O ministro da Justiça e Segurança Pública, André Mendonça, reconheceu os serviços prestados pelo militar do Exército em serviço à 15ª Companhia de Infantaria Motorizada. “O sangue derramado pelo soldado Trarbach foi a última gota que fez brotar a esperança para essa região. Essa árvore agora começa a nascer. Agradecemos o Exército Brasileiro por mais um de seus homens entregarem sua vida pela Pátria”, disse o ministro.

 Torre de radiocomunicação

Também na cerimônia de inauguração da base, foi entregue a torre de radiocomunicação do sistema digital, que ajudará no intercâmbio de informação entre os agentes que trabalham em operações de combate a ilícitos na região.

A torre digital possui tecnologia capaz de gerenciar chamadas e distribuir, eficientemente, mensagens de tráfego entre os canais disponíveis, e possibilita a conexão via rádio, de forma segura, entre as instituições de segurança pública que atuam na faixa de fronteira paranaense.

Os recursos são do Fundo Nacional Antidrogas (Funad). O investimento foi de R$ 13 milhões e R$ 4 milhões serão destinados à manutenção por até quatro anos. A entrega é uma atuação conjunta entre a Secretaria de Operações Integradas (Seopi) e a Secretaria Nacional de Políticas Sobre Drogas (Senad), ambas do Ministério da Justiça e Segurança Pública.

Para o ministro da Justiça e Segurança Pública, André Mendonça, esse sistema digital não deixa mais as forças de segurança estaduais isoladas. “Se fala por rádio com o Sul e com o Norte, se fala com a Capital Federal e com o Ministério da Justiça”, reforçou. Mendonça ainda agradeceu a oportunidade de ajudar os policiais a servir à Pátria e afirma que é preciso valorizá-los “com condições de trabalho dignas”.

 Programa Vigia

O Programa Nacional de Segurança nas Fronteiras e Divisas (Vigia) atua, desde abril de 2019, no combate a criminalidade organizada e crimes de divisas. É coordenado pela Secretaria de Operações Integradas (Seopi) e conta com a atuação integrada entre as forças de segurança dos estados.

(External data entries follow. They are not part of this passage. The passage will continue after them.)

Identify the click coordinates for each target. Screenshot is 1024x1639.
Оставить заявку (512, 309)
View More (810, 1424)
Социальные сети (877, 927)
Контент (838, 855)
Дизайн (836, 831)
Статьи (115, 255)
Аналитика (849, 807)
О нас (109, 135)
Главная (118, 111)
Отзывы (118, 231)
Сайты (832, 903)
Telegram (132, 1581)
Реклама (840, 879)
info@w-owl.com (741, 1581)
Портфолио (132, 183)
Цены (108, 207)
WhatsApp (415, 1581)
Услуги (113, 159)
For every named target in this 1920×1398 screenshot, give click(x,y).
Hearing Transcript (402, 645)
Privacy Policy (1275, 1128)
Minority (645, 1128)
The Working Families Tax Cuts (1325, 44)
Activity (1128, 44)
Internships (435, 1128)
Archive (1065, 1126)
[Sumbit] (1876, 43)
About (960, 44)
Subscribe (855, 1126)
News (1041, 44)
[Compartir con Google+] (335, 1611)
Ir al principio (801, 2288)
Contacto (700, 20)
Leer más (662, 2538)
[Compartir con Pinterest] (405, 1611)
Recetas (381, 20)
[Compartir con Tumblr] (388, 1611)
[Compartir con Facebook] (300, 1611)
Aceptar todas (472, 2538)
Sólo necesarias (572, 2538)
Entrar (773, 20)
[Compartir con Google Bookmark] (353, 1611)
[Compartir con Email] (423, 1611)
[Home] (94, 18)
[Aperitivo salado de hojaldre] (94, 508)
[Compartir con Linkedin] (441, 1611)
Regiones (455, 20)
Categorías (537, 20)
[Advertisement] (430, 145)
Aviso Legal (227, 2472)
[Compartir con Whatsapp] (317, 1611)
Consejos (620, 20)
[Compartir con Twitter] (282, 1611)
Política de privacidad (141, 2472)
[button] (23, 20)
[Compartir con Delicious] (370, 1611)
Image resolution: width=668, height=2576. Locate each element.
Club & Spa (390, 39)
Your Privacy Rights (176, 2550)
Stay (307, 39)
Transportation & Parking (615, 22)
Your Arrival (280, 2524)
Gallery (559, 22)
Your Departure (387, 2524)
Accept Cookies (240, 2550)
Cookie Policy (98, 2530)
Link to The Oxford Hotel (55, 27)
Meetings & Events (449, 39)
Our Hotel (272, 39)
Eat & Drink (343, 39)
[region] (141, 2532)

Com o objetivo de impedir a entrada de armas, drogas, cigarros e produtos contrabandeados no Brasil, pelos cerca de 16 mil quilômetros de fronteira, o programa está com operações em andamento nos estados do Paraná, Mato Grosso, Mato Grosso do Sul, Acre, Amazonas, Rondônia, Roraima, Rio Grande do Sul, Santa Catarina, além das divisas do Tocantins e Goiás.

A proposta principal do Vigia é a prevenção e repressão, com o intuito de fortalecer o enfrentamento à criminalidade, com enfoque em organizações criminosas, tráfico, corrupção, contrabando, descaminho, crimes contra a propriedade intelectual, lavagem de dinheiro e atuação na faixa de fronteira e nas divisas de estados, com o uso de metodologias modernas de gestão e governança. Os pilares do programa são: operações integradas (Operação Hórus), aquisição de equipamentos, capacitações e bases operacionais com integração de sistemas.

Balanço

O Paraná foi o primeiro estado a receber atuação permanente do Vigia. Segundo Ministério da Justiça e Segurança Pública, de maio do ano passado a agosto de 2020, a Operação Hórus, um dos eixos do Programa, causou um prejuízo de mais de R$ 377 milhões às organizações criminosas. Foram apreendidas quase 78 toneladas de drogas, mais de 53 milhões de maços de cigarros, 568 veículos e 116 embarcações roubados foram recuperados. Isso gerou uma economia de mais de R$ 256 milhões aos cofres públicos.

Já no Mato Grosso do Sul, a Operação Hórus começou a atuar em setembro de 2019. Até agosto de 2020, a atuação contribuiu para o prejuízo de R$ 678 milhões ao crime organizado e evitou o prejuízo de R$ 113 milhões aos cofres públicos. Além disso, houve a apreensão de 426 toneladas de drogas, 153 armas, mais de 10 mil celulares, 54 embarcações e 1.495 veículos.